Si la bourse continue son bonhomme de chemin à la hausse, cette semaine marque peut-être un point d’inflexion important sur la dynamique sous-jacente.

La hausse de la bourse s’accompagne d’une hausse des taux

La hausse des bourses en 2019 s’est accompagnée d’une baisse des taux d’intérêt. Il faut donc lire la performance boursière, en grande partie, comme une conséquence de la politique monétaire très laxiste des banques centrales : en particulier le virage de la Fed fin janvier et la dernière réunion de la BCE avec l’extension des « forward guidance ».

Depuis les plus bas sur le Bund, 0,055% sur le 10-ans allemand le 12 mars, la hausse de la bourse s’accompagne d’une hausse des taux. L’histoire est alors totalement différente, ce type de mouvement se lit plutôt comme un marché qui commence à adopter une vue plus constructive sur la croissance future.

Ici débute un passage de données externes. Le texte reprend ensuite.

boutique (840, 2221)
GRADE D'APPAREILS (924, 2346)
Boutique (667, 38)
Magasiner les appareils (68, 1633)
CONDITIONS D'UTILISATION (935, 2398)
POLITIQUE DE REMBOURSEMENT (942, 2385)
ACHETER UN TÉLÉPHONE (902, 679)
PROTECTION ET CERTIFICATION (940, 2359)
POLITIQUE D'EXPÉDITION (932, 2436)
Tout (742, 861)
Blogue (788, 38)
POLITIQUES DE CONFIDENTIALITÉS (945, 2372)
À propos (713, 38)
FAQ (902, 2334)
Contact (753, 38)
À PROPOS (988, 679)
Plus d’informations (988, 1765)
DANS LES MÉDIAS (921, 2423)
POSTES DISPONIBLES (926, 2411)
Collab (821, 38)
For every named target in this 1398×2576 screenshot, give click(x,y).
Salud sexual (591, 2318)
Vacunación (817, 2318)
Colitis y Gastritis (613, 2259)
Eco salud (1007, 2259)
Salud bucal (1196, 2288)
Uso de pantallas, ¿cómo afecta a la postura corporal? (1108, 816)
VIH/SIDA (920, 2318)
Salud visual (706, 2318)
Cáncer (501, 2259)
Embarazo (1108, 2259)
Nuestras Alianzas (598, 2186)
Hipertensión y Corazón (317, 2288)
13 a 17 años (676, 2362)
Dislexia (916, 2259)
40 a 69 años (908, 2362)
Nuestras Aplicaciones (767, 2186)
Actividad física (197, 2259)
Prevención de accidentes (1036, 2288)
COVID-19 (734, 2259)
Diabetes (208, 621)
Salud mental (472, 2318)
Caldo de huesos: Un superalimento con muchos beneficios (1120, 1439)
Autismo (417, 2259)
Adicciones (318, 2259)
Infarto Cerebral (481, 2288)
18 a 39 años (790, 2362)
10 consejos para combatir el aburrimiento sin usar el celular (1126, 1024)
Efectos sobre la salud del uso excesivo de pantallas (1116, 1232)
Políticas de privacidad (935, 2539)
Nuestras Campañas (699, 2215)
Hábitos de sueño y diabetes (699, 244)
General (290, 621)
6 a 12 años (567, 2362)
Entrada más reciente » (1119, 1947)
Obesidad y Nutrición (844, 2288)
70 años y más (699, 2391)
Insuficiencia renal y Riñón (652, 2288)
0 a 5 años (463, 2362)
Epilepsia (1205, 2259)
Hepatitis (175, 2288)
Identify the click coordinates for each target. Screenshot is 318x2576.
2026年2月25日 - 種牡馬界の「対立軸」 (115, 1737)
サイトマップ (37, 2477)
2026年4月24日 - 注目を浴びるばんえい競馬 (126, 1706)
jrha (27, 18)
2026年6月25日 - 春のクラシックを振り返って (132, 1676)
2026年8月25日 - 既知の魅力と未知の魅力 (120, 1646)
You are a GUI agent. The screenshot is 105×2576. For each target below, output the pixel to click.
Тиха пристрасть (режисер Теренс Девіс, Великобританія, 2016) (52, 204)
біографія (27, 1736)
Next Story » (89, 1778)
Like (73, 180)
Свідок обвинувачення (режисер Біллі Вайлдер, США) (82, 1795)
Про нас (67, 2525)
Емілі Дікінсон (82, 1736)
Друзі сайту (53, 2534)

La corrélation entre taux et bourse a d’ailleurs été assez élevé sur les 7 derniers jours comme le montre le graphique ci-dessous (une corrélation de 71% entre les deux courbes).

Autre signe dans le même ordre d’idées : la « Value » a surperformé sur la période récente. C’est très cohérent avec la progression des taux longs, mais c’est là-aussi un symptôme d’un marché plus optimiste sur la croissance future.

Conclusion : si la bourse semble continuer sa trajectoire, une lecture plus attentive montre que les déterminants ont fondamentalement changés sur la semaine passée. Bien sûr il est trop tôt pour tirer des conclusions, mais l’amélioration de l’indice de surprise économique européen ou la (petite !) embellie des indicateurs avancés milite pour une lecture similaire. A suivre.

Impact du QE de la BCE sur la courbe

La BCE vient de publier un papier intéressant sur l’impact du QE, « Taking stock of the Eurosystem’s asset purchase programme after the end of net asset purchases ». Le point le plus important est l’estimation de l’impact sur la courbe. L’impact sur les taux 10-ans allemands est estimé à 100 pdb. Hors PSPP, le Bund serait donc proche de 1,1%, ce qui semble effectivement un ordre de grandeur raisonnable. Cet effet doit s’estomper graduellement, l’impact ne sera plus que de 40 pdb en 2025 et de 10 pdb en 2033. L’effet stock, lié au portefeuille de titres détenus par la BCE, ainsi que les réinvestissements des tombés, devrait donc avoir des conséquences sur le long terme et dans cette logique, maintenir les taux longs à des niveaux modestes.

En utilisant les chiffres de la BCE et la courbe actuelle on peut reconstruire une courbe « ex-effet-QE » :

L’Europe est verte

Autre papier intéressant, « EU industrial policy after Siemens-Alstom », cette fois-ci du European Political Strategy Centre, un centre de recherche attaché à la Commission Européenne. L’article utilise la composition du « WilderHill New Energy Global Innovation Index » qui montre une concentration forte d’entreprises de l’Union Européenne, 8 dans les 20 premières, contre seulement 2 américaines et 6 chinoises. Les compagnies européennes représentent, d’après nos calculs, 37% de la capitalisation boursière de l’indice, les compagnies des Etats-Unis 26% (dont 13% pour Tesla), les Chinoises 13%.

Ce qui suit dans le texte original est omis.